* _Directions_
Each line from the one containing "Select the MA13 moving average label" to the end of the data must be copied exactly, the first and last included; no other lines and no pictures belong in the copy.

[Dataset excerpts]
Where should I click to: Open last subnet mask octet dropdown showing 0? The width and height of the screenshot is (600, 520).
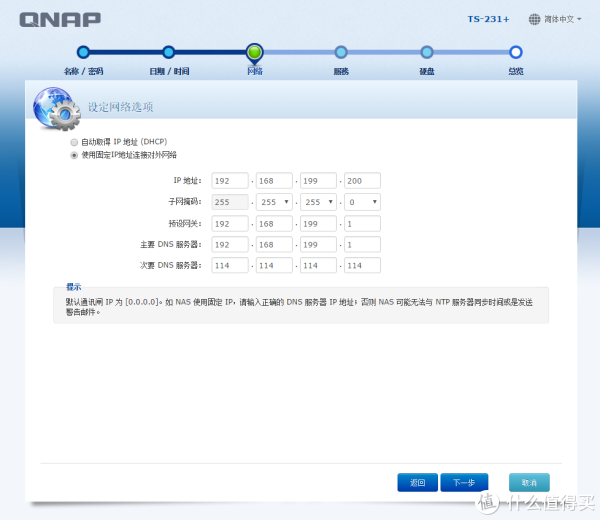click(x=361, y=202)

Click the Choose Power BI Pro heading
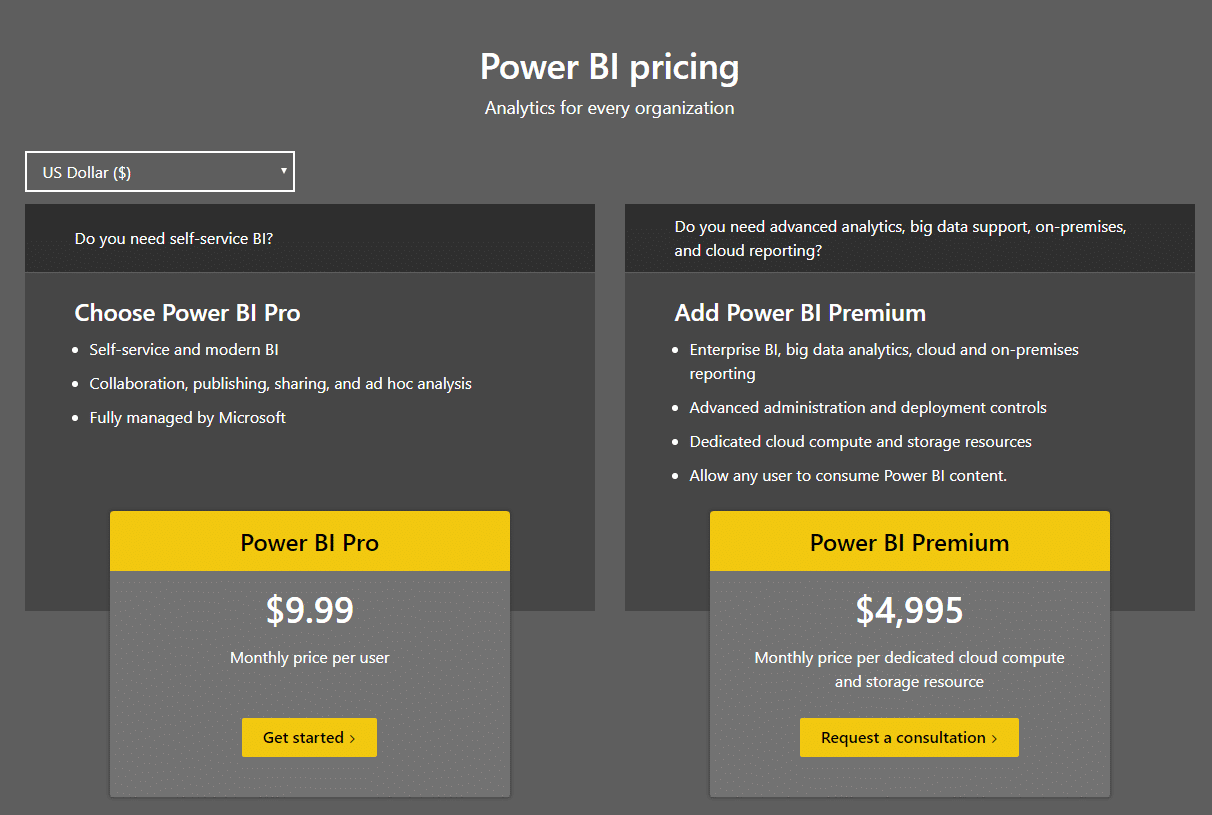point(187,313)
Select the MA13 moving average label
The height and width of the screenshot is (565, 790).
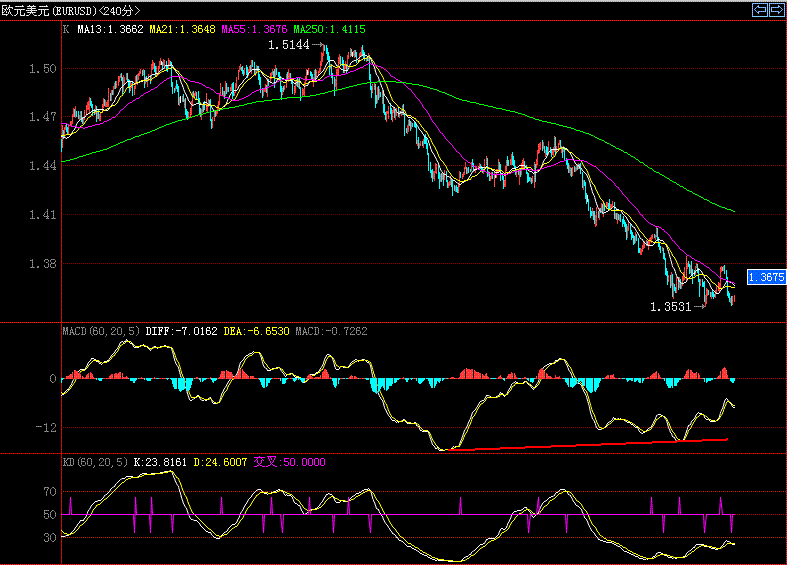coord(110,30)
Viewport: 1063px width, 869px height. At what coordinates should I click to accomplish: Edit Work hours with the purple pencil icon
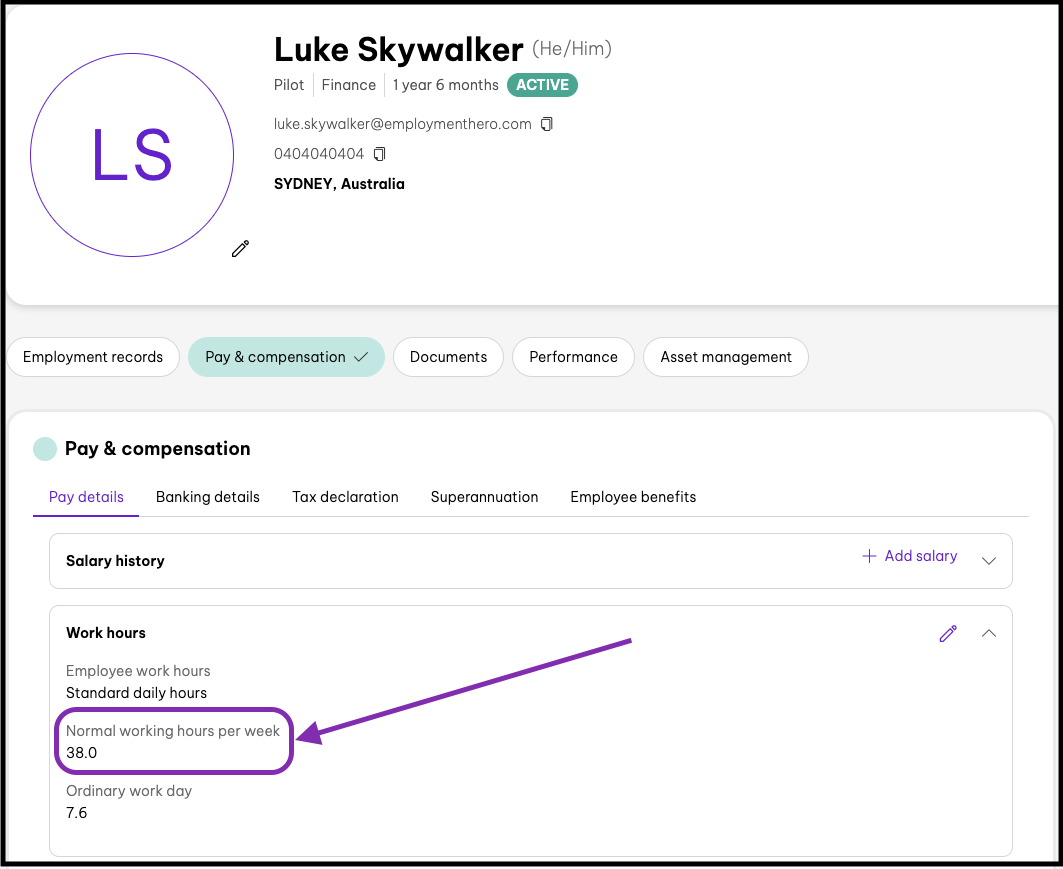tap(948, 633)
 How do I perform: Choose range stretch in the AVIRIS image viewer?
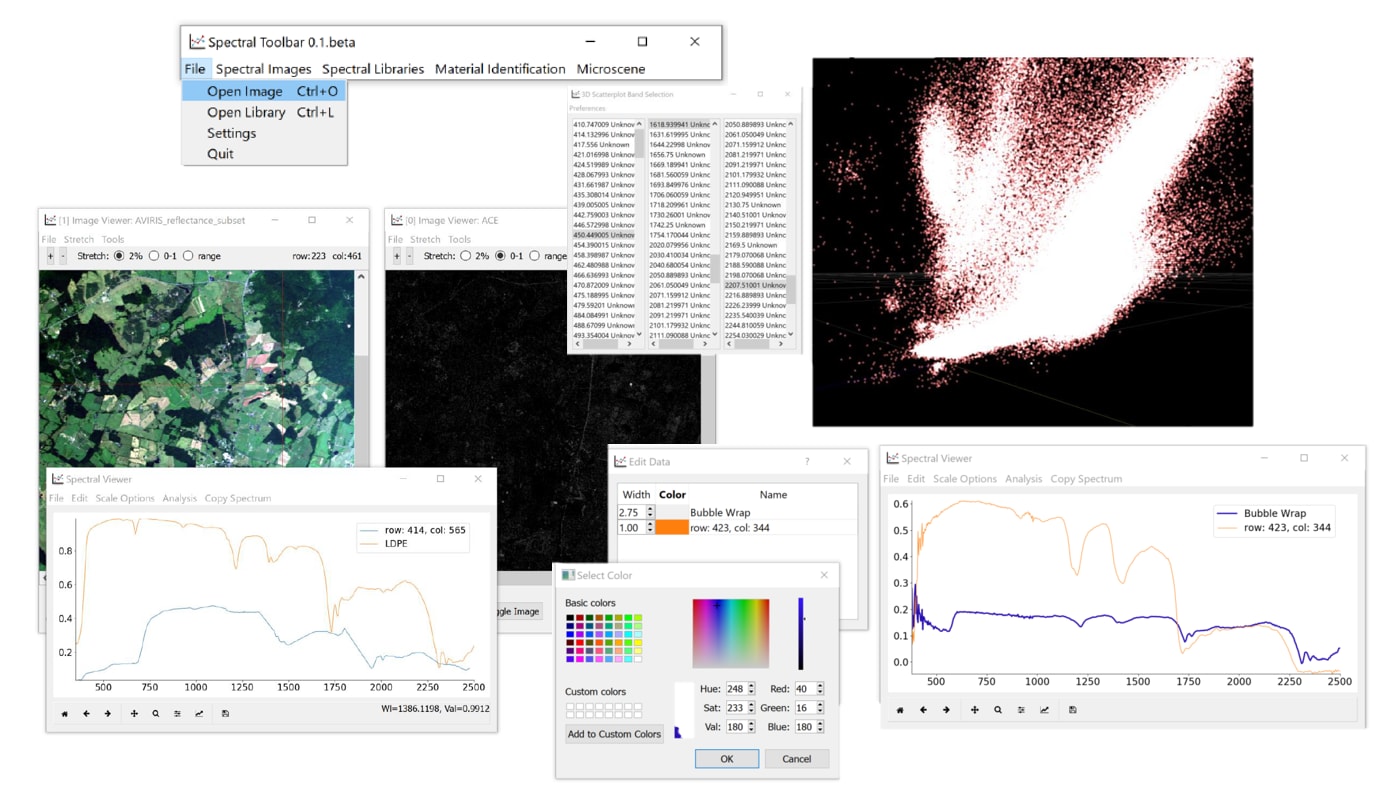click(x=188, y=256)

* _Solution for this task_
Select the MA13 moving average label
The height and width of the screenshot is (565, 790).
coord(110,30)
Viewport: 1063px width, 869px height. At what coordinates should I click to accomplish: Edit Work hours with the purple pencil icon
tap(948, 633)
 How do I perform: Choose range stretch in the AVIRIS image viewer?
click(x=188, y=256)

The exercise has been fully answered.